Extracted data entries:
· · · ·

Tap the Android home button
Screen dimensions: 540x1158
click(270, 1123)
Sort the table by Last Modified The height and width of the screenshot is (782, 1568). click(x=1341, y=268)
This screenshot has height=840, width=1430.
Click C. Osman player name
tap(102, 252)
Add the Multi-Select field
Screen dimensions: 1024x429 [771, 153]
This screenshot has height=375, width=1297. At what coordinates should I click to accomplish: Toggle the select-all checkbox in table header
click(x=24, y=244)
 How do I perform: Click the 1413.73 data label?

· · · ·

**EXERCISE AIM**. Give the data again, unchanged in every line.

**EXPECTED OUTPUT**.
Tap the Android home button
Screen dimensions: 540x1158
click(270, 1123)
Sort the table by Last Modified The height and width of the screenshot is (782, 1568). click(x=1341, y=268)
This screenshot has height=840, width=1430.
Click C. Osman player name
tap(102, 252)
Add the Multi-Select field
Screen dimensions: 1024x429 [771, 153]
This screenshot has height=375, width=1297. At what coordinates should I click to accomplish: Toggle the select-all checkbox in table header
click(x=24, y=244)
 How do I perform: Click the 1413.73 data label?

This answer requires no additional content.